Compute the matrix exponential $e^{M}$ ( $= \sum_{k=0}^{\infty} M^k/k!$ ).

Comment: I think $e^{M}$ is of the form $\left[ \begin{matrix} e^A & * \\ 0 & I \end{matrix} \right]$, but I am not sure about the vector $*$ in position $(1,2)$.

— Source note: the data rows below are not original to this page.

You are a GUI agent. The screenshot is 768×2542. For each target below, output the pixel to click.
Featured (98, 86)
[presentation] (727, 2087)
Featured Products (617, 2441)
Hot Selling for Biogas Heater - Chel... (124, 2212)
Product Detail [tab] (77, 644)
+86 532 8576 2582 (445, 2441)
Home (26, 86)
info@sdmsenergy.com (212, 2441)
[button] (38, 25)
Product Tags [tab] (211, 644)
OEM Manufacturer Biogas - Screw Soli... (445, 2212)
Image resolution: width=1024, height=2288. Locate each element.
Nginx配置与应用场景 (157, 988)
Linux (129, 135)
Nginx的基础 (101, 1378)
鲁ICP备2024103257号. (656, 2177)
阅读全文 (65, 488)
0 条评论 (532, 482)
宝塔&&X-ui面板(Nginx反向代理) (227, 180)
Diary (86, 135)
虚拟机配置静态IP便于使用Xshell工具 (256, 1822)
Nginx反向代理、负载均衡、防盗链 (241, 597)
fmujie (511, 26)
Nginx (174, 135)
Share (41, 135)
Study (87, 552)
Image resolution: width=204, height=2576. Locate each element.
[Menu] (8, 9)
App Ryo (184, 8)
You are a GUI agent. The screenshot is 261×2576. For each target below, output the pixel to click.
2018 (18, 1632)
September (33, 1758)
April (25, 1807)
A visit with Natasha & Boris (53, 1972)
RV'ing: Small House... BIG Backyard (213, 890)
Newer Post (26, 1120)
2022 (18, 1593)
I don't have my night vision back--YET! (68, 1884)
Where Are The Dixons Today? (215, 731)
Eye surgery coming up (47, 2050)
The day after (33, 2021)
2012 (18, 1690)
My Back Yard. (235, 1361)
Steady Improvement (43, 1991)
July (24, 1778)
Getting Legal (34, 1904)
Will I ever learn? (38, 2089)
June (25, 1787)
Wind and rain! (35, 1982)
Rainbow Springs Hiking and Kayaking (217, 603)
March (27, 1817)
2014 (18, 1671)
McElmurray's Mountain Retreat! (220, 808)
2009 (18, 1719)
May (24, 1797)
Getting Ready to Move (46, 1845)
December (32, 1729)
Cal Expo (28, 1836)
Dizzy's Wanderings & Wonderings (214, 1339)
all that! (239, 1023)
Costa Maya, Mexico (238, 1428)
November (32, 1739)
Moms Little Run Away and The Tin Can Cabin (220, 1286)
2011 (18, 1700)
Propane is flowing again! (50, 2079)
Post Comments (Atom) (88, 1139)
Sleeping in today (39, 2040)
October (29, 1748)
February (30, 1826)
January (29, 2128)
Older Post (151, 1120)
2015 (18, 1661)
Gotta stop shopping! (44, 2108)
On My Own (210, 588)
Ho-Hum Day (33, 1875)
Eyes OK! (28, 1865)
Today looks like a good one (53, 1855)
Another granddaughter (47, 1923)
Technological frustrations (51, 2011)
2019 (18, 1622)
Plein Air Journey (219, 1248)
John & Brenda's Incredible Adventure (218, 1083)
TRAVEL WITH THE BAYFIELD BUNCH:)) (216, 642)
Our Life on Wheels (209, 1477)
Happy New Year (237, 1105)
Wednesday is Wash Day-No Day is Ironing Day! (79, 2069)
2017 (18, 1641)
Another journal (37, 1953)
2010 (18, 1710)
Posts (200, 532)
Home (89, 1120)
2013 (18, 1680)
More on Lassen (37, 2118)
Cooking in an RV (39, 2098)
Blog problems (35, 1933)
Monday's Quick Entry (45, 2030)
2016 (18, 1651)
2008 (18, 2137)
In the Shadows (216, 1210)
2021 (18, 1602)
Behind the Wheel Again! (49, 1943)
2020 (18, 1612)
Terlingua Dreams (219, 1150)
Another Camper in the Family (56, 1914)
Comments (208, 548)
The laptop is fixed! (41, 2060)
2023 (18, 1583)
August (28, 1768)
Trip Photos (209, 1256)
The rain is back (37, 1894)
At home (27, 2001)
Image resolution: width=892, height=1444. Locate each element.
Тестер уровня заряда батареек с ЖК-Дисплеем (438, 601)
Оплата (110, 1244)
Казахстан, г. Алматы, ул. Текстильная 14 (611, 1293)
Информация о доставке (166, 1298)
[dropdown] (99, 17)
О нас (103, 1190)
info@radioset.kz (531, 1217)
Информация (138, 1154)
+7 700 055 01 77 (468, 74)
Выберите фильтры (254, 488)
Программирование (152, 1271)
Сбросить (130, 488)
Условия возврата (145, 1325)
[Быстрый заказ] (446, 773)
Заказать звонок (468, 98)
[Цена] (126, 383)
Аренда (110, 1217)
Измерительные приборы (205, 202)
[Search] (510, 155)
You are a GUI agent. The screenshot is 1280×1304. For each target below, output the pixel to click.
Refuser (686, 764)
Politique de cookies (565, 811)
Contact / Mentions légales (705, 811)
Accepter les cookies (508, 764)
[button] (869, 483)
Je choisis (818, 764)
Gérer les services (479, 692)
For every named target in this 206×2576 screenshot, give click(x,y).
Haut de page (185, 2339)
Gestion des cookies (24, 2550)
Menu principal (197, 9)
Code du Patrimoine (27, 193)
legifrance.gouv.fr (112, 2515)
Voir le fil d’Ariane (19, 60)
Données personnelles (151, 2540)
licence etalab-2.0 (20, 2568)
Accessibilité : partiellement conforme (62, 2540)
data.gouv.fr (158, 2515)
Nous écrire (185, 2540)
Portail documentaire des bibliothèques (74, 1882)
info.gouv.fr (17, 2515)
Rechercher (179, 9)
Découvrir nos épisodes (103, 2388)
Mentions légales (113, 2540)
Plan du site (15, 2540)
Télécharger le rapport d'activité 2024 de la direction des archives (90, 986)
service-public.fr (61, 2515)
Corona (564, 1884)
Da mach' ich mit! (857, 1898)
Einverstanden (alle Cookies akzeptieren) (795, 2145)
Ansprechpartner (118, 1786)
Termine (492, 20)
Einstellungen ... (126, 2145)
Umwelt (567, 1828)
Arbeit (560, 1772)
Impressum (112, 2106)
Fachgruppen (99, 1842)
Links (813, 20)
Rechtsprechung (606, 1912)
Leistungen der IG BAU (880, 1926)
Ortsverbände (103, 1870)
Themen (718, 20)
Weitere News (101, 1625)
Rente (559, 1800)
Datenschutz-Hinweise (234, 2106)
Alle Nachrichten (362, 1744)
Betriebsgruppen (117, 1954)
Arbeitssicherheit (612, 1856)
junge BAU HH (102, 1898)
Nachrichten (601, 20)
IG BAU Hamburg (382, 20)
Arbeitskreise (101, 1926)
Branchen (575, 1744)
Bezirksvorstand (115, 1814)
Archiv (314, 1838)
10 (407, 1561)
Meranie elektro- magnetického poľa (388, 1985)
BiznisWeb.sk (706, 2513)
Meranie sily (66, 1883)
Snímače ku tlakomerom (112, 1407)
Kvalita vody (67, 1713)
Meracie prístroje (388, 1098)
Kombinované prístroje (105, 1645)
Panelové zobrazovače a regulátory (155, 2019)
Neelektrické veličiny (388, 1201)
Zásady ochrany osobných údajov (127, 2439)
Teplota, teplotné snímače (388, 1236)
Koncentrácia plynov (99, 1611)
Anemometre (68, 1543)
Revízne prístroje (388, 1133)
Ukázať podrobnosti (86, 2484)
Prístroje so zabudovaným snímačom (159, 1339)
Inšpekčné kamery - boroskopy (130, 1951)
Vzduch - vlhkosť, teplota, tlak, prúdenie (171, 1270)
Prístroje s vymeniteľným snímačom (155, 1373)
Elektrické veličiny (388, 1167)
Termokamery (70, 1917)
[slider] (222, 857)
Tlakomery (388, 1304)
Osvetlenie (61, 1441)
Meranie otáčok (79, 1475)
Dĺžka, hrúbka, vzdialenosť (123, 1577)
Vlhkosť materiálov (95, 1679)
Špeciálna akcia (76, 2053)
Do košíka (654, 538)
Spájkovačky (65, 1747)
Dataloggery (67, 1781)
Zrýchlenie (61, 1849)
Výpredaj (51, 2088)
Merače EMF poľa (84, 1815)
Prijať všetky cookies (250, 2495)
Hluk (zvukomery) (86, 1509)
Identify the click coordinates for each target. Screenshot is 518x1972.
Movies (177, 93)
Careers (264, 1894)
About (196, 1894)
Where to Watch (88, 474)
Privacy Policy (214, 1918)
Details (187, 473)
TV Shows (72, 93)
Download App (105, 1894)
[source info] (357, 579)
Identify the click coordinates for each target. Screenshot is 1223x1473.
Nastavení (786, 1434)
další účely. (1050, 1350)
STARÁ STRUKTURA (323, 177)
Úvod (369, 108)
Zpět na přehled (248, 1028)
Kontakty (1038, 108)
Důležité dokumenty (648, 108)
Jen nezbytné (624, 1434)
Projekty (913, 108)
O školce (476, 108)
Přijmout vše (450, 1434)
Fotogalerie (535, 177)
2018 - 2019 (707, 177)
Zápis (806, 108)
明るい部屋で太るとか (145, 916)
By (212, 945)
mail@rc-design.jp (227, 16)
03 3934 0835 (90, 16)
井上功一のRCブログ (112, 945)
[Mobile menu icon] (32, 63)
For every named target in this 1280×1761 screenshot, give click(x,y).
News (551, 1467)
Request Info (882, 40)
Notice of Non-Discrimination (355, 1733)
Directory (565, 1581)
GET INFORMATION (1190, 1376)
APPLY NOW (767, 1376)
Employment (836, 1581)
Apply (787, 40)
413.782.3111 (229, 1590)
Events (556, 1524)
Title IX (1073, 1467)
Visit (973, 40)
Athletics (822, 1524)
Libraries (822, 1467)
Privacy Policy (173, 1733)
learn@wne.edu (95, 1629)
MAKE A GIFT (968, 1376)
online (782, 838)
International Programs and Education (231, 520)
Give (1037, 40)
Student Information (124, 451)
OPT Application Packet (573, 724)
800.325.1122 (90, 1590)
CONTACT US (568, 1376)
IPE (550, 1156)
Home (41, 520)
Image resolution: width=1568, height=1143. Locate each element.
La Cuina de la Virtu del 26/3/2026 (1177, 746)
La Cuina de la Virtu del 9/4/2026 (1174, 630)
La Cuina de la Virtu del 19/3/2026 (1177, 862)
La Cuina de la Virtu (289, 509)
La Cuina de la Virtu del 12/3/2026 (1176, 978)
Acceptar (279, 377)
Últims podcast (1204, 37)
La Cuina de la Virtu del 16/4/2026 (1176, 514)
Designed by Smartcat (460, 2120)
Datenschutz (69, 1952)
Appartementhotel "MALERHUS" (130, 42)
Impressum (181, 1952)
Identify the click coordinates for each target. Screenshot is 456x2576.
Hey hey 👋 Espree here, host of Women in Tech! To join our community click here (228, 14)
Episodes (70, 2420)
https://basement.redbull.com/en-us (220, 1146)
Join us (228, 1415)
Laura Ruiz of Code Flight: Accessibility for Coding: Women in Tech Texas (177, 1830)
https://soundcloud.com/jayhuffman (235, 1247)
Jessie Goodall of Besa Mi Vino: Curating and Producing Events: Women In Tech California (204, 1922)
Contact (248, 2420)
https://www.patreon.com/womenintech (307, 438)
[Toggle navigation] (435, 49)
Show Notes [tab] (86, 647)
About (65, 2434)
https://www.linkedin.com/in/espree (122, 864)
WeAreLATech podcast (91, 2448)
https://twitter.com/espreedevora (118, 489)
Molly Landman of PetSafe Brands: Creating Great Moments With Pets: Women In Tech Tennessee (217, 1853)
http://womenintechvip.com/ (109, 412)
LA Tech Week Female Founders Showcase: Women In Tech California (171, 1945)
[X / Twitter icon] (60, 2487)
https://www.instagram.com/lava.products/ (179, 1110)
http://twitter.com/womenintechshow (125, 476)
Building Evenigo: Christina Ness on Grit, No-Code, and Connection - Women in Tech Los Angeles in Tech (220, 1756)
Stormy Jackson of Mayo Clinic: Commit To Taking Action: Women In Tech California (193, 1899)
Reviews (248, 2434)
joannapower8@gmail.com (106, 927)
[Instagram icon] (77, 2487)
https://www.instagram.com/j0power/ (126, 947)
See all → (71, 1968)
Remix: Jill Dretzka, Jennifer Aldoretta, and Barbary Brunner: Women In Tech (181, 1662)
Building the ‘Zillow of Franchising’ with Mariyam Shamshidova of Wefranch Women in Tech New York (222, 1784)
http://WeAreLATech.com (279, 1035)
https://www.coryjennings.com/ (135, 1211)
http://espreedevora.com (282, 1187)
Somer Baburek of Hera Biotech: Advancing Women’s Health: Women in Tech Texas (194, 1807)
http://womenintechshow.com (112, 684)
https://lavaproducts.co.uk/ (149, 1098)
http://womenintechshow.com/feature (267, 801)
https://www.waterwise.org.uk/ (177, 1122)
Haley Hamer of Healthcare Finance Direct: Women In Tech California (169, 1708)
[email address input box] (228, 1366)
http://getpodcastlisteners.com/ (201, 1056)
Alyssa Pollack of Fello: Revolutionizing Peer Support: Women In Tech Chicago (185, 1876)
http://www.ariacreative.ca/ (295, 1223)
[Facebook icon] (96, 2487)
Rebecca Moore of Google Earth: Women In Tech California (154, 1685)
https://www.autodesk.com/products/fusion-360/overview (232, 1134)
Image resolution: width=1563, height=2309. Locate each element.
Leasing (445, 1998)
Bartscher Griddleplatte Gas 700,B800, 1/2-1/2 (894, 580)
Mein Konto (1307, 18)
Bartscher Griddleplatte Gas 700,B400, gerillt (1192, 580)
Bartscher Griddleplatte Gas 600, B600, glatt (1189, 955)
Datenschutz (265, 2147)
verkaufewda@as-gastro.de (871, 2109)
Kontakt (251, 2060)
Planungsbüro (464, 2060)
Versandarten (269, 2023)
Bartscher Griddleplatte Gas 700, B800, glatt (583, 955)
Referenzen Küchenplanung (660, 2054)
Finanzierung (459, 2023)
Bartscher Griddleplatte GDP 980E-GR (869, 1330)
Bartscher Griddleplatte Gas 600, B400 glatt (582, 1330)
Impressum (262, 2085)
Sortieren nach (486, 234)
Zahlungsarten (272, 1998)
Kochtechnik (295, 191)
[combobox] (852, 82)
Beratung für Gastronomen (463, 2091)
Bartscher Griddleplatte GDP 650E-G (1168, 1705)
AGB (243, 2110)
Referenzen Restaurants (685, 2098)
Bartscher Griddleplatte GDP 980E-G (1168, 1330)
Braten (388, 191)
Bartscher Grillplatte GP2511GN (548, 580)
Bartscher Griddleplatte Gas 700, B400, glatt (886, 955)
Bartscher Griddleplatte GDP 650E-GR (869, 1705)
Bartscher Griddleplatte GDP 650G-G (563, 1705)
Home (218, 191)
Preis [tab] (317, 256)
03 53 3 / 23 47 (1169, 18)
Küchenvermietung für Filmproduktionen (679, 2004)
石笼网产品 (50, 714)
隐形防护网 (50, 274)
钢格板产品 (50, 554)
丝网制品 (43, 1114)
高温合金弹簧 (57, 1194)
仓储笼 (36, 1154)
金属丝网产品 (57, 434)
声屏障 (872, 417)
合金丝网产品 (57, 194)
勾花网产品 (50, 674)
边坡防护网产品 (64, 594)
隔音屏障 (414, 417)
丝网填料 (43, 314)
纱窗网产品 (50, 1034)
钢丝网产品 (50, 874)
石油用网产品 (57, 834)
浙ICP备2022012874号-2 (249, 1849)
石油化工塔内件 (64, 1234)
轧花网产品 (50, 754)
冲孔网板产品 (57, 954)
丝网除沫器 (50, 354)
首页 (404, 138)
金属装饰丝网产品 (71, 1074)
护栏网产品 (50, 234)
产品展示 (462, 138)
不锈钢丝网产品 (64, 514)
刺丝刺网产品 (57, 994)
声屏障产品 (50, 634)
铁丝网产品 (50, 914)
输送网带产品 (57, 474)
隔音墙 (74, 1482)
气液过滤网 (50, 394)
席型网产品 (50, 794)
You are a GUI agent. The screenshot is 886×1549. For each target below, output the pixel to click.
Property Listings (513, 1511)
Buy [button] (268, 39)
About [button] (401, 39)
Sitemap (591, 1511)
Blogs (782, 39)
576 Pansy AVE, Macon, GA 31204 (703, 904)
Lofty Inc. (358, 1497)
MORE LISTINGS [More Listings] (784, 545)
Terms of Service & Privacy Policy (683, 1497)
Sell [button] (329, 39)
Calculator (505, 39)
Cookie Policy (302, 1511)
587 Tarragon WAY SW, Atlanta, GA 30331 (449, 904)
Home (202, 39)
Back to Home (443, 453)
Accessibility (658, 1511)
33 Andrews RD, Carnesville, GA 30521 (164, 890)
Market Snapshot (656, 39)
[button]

• The star is equal to $e^{Av}$. If you know the matrix M, in oreder to compute that powers you should use eigenvalues and diagonalization. – SebiSebi Dec 2 '14 at 21:23
• @SebiSebi: I think you might want to write $e^A v$. – Robert Lewis Dec 2 '14 at 21:25
• So $* = e^A v$? – user693 Dec 2 '14 at 21:27
• Yep. Sorry! It's $e^{A}v$ – SebiSebi Dec 2 '14 at 21:31
• I thought there is some factor $1/2$ or so. – user693 Dec 2 '14 at 21:32

Note that $$M^{k}=\left[\begin{array}{cc} A^{k} & A^{k-1}v\\ 0 & 0 \end{array}\right]$$ for $k\geq1$. Therefore \begin{align*} e^{M} & =\sum_{k=0}^{\infty}M^{k}/k!\\ & =I+\left[\begin{array}{cc} A & v\\ 0 & 0 \end{array}\right]+\left[\begin{array}{cc} A^{2} & Av\\ 0 & 0 \end{array}\right]/2+\left[\begin{array}{cc} A^{3} & A^{2}v\\ 0 & 0 \end{array}\right]/6+\ldots\\ & =\left[\begin{array}{cc} e^{A} & \left(\sum_{k=1}^{\infty}A^{k-1}/k!\right)v\\ 0 & I \end{array}\right]\\ & =\left[\begin{array}{cc} e^{A} & \left(e^{A}-I\right)A^{-1}v\\ 0 & I \end{array}\right]\text{ (assuming }A\text{ is nonsingular)} \end{align*}